- WORK TO COMPLETE -
Pull every line that includes the word "agent" out of the data below and copy it.

- SOURCE RECORDS -

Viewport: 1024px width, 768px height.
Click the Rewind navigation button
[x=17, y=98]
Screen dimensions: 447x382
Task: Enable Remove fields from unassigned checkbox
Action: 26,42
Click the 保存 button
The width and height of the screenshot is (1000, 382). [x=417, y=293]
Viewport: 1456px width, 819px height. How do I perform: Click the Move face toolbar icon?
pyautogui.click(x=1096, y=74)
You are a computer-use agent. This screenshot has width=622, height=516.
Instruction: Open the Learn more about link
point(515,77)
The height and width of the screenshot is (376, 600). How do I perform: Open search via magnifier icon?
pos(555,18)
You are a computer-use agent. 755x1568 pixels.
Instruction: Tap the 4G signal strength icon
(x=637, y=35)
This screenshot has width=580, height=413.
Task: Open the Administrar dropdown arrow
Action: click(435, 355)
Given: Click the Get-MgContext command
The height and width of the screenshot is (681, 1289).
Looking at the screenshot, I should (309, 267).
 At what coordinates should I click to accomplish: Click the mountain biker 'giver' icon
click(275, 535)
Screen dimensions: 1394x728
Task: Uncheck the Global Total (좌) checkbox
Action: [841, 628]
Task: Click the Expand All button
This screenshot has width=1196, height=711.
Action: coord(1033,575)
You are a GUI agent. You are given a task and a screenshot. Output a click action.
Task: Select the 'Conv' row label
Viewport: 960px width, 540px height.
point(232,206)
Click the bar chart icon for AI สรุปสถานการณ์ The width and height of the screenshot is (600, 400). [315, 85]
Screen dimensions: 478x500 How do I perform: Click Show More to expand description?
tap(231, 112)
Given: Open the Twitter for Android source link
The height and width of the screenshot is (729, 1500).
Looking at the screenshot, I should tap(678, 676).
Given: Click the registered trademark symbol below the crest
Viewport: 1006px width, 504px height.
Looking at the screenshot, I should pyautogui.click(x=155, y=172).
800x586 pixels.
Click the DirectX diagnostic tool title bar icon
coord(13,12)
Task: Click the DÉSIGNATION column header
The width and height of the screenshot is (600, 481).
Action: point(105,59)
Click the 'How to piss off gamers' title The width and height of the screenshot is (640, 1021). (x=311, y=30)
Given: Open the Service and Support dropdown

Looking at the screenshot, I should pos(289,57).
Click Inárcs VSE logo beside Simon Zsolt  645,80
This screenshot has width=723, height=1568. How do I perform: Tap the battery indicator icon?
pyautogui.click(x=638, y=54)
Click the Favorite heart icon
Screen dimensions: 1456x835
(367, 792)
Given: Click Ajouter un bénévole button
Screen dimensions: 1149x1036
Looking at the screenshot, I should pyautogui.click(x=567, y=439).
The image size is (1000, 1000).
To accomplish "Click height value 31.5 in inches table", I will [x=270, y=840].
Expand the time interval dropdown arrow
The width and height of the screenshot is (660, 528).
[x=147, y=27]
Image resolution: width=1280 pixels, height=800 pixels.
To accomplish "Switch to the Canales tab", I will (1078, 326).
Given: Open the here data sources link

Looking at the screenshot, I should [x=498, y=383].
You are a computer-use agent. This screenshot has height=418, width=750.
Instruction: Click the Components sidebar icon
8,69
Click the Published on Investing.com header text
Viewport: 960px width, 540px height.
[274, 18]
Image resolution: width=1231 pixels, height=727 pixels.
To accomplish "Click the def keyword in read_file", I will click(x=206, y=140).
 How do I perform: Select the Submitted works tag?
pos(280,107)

- RESULT FOR THIS TASK -
You are a computer-use agent. This screenshot has width=622, height=516.
You are a computer-use agent. 755x1568 pixels.
You are a GUI agent. You are given a task and a screenshot. Output a click action.
You are a computer-use agent. This screenshot has height=418, width=750.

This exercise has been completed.